§ **TASK INSTRUCTIONS**: Starting with the line with "Image resolution: width=725" in the entries below and going on through the line with "Switch to the 저장 공간 tab", output every line exactly and nothing more. No pictures.

● ● ● ●

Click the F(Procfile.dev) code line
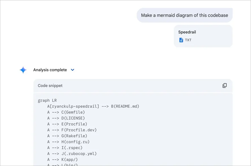pos(72,130)
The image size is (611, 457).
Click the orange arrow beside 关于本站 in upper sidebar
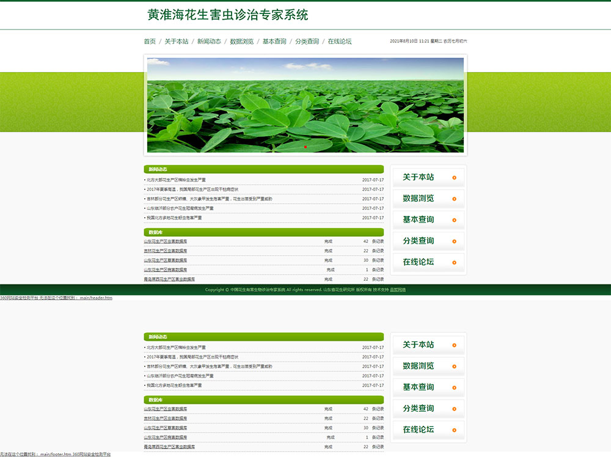(x=454, y=178)
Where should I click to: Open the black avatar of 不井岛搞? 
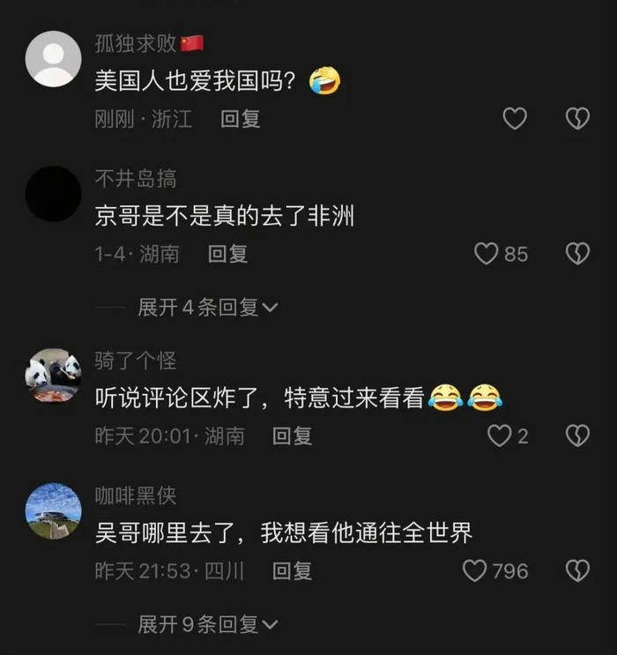pos(54,194)
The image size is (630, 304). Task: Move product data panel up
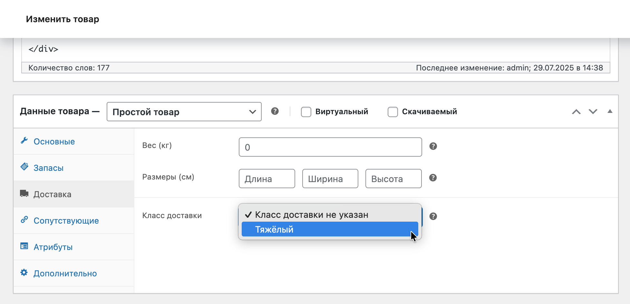576,112
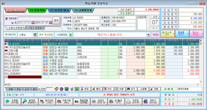Switch to the F3.현금입/출금 tab

(59, 10)
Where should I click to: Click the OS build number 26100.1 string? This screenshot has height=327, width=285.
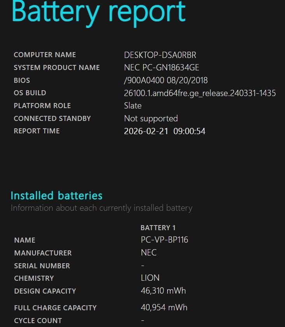[x=200, y=93]
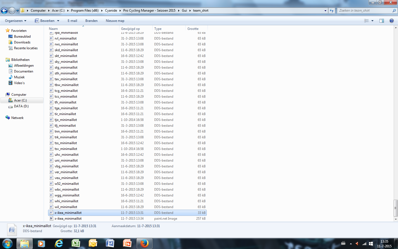This screenshot has height=249, width=398.
Task: Open the view options dropdown arrow
Action: click(372, 21)
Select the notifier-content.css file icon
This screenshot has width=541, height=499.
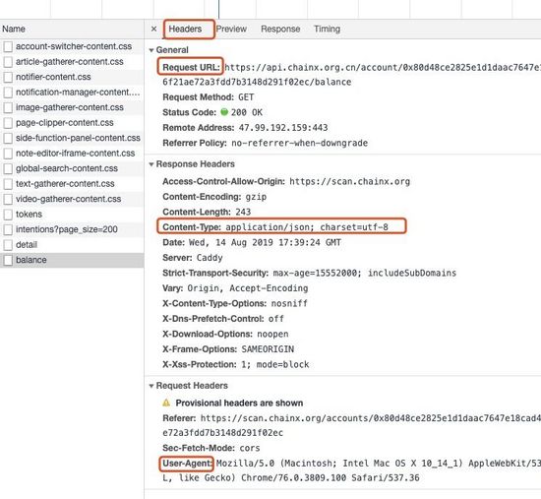pos(8,77)
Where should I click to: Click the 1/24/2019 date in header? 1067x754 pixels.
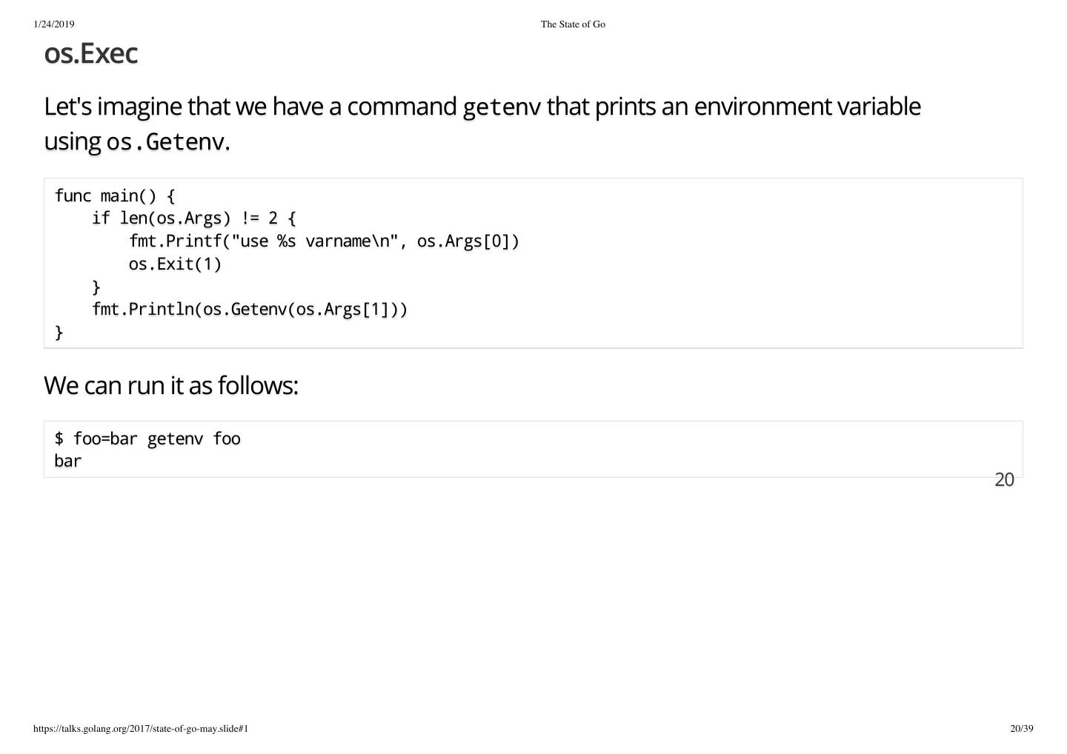[x=54, y=24]
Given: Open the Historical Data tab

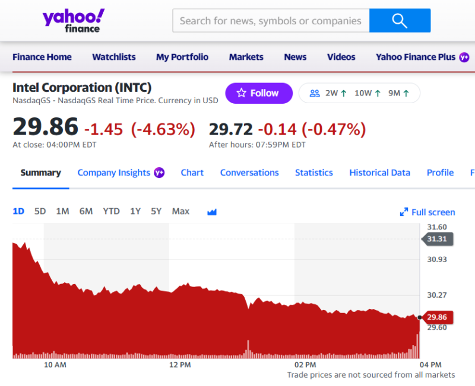Looking at the screenshot, I should pyautogui.click(x=379, y=173).
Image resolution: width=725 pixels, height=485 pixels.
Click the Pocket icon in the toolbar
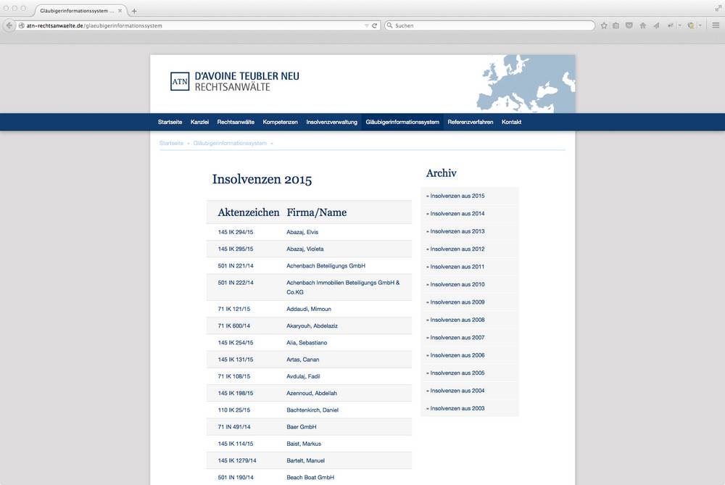pos(629,25)
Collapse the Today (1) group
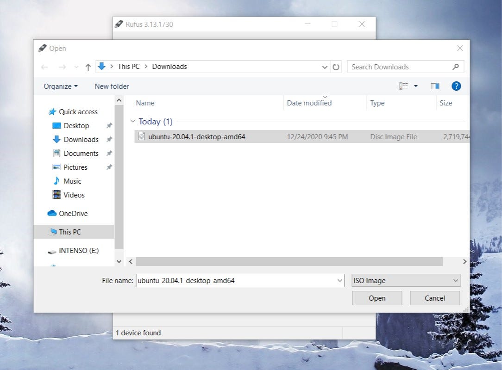The image size is (502, 370). point(133,121)
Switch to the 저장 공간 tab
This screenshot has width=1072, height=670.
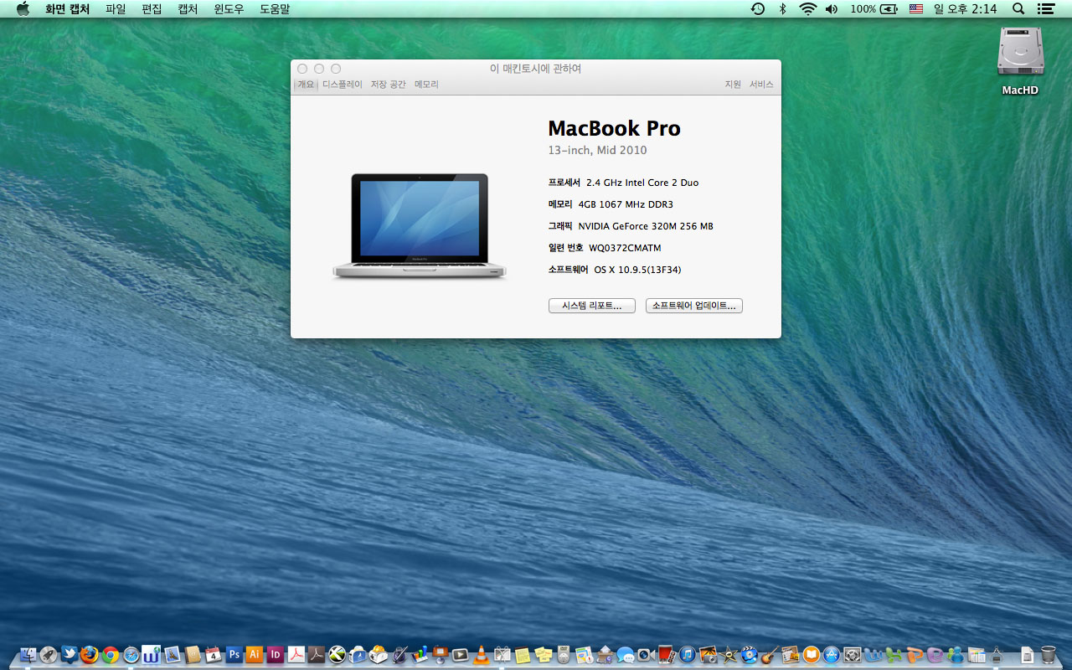[x=388, y=85]
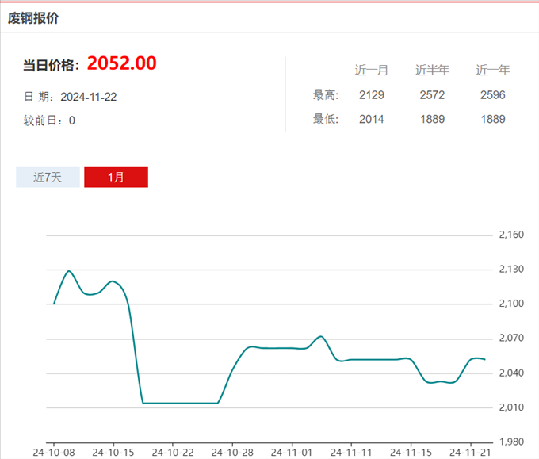Click the 24-10-28 axis tick label
539x459 pixels.
click(232, 453)
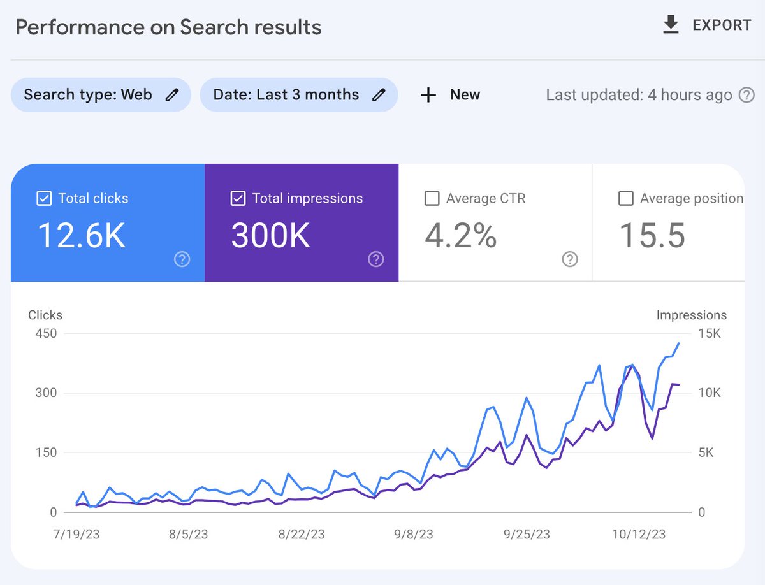Click the New filter button

[450, 95]
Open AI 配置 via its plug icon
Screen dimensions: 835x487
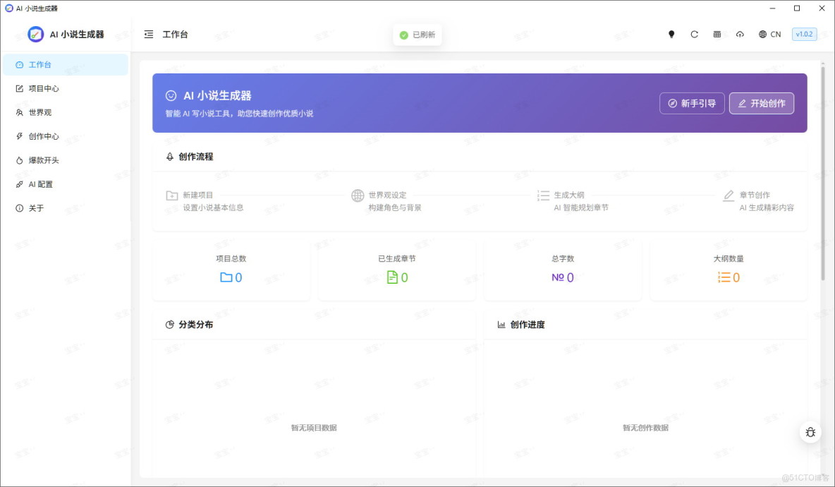[x=20, y=184]

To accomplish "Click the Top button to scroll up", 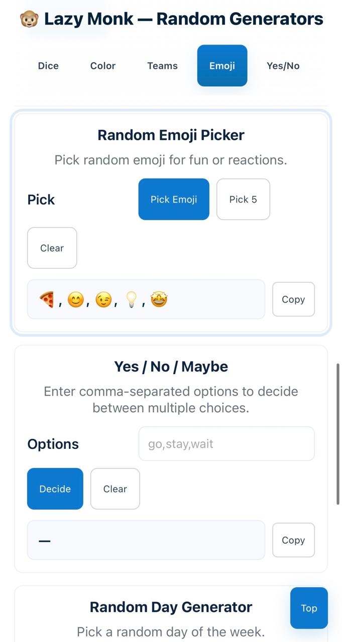I will coord(309,608).
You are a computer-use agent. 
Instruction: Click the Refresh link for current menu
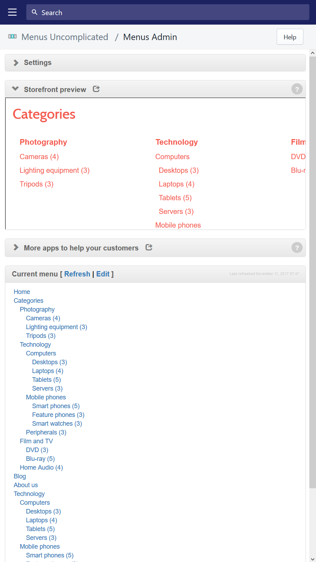pyautogui.click(x=77, y=274)
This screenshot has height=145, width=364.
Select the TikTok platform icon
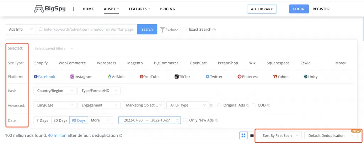(x=176, y=77)
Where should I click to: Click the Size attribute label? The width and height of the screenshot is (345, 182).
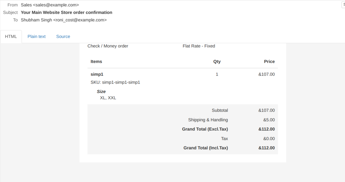pyautogui.click(x=101, y=91)
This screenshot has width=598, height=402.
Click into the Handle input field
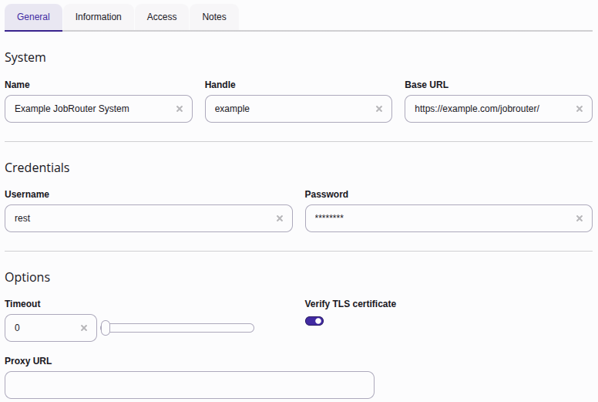click(289, 109)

● ● ● ●

§ **REPLY TO THE TASK**:
Image resolution: width=725 pixels, height=485 pixels.
Click the Pocket icon in the toolbar
pos(629,25)
Collapse the Today (1) group
The image size is (502, 370). point(133,121)
Switch to the 저장 공간 tab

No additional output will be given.